Monday, December 19, 2011

Route cards — 6

In prior posts on this topic, I have given dimensions of placard boards and route card boards as I have found them on drawings, in the Car Builders Cyclopedia and other sources, but as I mentioned, these parts are often not dimensioned, suggesting that there was a standard size. I inquired of Guy Wilber, who has access to documents like the AAR Manual (a loose-leaf book issued by the AAR Mechanical Division, containing current standard and recommended practices), whether there was in fact a standard for these boards.
      Guy was kind enough to look this up and send me a series of extracts from documents of various ages. For the situation before 1937, in the early days of all-steel cars, an AAR Manual comment states that “Apparently about half the roads are using the board shown on Plate 250 and others are using boards with clear space smaller than 5" x 8", but which probably serve the purpose for most cards.” Plate 250 initially had shown a route card board of 5" x 8" but in the 1937 AAR boxcar design, this was increased to 5-1/2" x 9" for the boards on boxcar doors.
     A 1948 Car Construction Committee report addressed the continuing irregularities of the routing card boards (as is visible in many photographs). The 1948 revisions to the Manual clarified size (5-1/2" x 9") and changed thickness from 1-1/4 inches to, “not less than 25/32 inch.” Wording of Interchange Rule 49(c) was also changed at this time. It is important to realize this was all “Recommended Practice” and was neither mandatory nor universally followed.
     In 1952 came further revisions for routing card boards to, “Card board to be located on house cars on one door on each side directly under placard board and as near the bottom of door as lifting handle will permit.” This followed a circular letter in 1950 to car owners pointing out difficulties utilizing card boards on steel house cars which were located higher than 72" above ground level. Only card boards were lowered. The Car Construction Committee attempted lowering the placard boards as well, but needed approval from the Bureau of Explosives, which would not be granted until 1953. This was also agreed by union carmen and others affected.
     In 1953 agreement was reached to lower placard boards also, to go into effect in 1954. Here is an extract from the 1954 edition of the AAR Manual:

“Recommended Practice, adopted in 1914; Revised, 1948, 1952 and 1953.
     “The space available for placards should not be less than 16 by 24 inches on each end and each side of car. Steel house cars should be provided with placard boards made of soft wood not less than 16 by 24 inches and not less than 25/32 inches thick. The vertical edges should be reinforced with metal protection pieces fastened to the board with not less than six bolts, three through each, and at least four of these bolts should be used to fasten the placard board to the door, car end, or placard bracket when used. The boards may be made of more than one piece, and should be tongued and grooved, shiplap, or notched edge. The distance from the floor line of car to the bottom of board should not exceed 2 ft. 6 in. for end board and 22 in. for side boards.  These will be located on each end and on one door on each side.
      “On steel house cars routing boards with space not less than 5-1/2 by 9 in. available for tacking cards will be placed on one door on each side to left of placard board with lower edge in line with lower edge of placard board and so as not to interfere with lifting handle of door.  On steel refrigerator cars, routing card boards shall be located on each side directly under placard boards.
     “On other than house cars, card board must be located on each side of car near bottom at left end, facing side of car, or on outer end of end sill.  On cars equipped with center sills only, card boards must be located near center of car attached to outer end of running board support, or attached to outer end of body bolster.”

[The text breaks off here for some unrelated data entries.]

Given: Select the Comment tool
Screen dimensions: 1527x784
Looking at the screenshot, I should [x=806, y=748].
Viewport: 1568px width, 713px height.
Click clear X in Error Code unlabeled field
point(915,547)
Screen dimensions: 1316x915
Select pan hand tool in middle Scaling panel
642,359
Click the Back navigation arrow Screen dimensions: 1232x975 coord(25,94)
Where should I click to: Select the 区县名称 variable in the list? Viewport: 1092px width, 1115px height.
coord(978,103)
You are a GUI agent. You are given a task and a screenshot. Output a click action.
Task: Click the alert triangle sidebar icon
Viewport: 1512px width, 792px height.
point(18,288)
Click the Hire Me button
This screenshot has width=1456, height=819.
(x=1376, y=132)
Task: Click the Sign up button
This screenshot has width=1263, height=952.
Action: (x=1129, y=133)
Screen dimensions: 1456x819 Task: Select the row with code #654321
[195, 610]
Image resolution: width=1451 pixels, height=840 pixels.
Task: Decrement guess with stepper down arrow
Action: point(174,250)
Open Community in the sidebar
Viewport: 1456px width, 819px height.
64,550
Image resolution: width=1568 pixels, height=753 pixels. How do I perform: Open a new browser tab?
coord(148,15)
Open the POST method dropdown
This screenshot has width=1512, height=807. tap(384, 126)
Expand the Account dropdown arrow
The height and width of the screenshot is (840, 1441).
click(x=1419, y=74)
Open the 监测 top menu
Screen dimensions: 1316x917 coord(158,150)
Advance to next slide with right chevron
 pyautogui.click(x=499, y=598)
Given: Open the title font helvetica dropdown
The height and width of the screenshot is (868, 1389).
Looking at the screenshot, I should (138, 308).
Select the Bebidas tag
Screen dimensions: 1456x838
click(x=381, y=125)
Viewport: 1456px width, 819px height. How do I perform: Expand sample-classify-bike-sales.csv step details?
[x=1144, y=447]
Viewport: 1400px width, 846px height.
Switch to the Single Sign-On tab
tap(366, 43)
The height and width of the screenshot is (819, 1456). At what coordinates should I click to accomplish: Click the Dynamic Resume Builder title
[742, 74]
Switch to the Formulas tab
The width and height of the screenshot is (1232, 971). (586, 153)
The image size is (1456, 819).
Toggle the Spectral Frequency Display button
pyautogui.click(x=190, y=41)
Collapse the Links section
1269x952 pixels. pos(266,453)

     Illustration plates in the Manual were changed, as was wording of Interchange Rule 49(c). Again, remember that this was recommended practice, not mandatory.
     It is also worthwhile 
to note that receptacles for defect cards were required for all cars built new or rebuilt on or after January 1, 1937.  This was to separate defect cards from route cards, which had apparently caused some confusion. I will illustrate this with a repeat photo, PFE class R-40-14 built in 1941, shown before (see:

The route card board here is on the side sill tab located at the bolster. The small, slanted-top appliance directly above it on the car side is the defect card holder. This car does not have car fans.
     Thanks to Guy Wilber for the background on this. The main point here is that there was a recommended minimum size for placard boards and for route card boards; the former appears to have almost always been applied in that size, but the route card boards continued to vary somewhat in size and certainly in placement. And here again, as in so many modeling issues, a prototype photo is essential for accurate modeling of these details.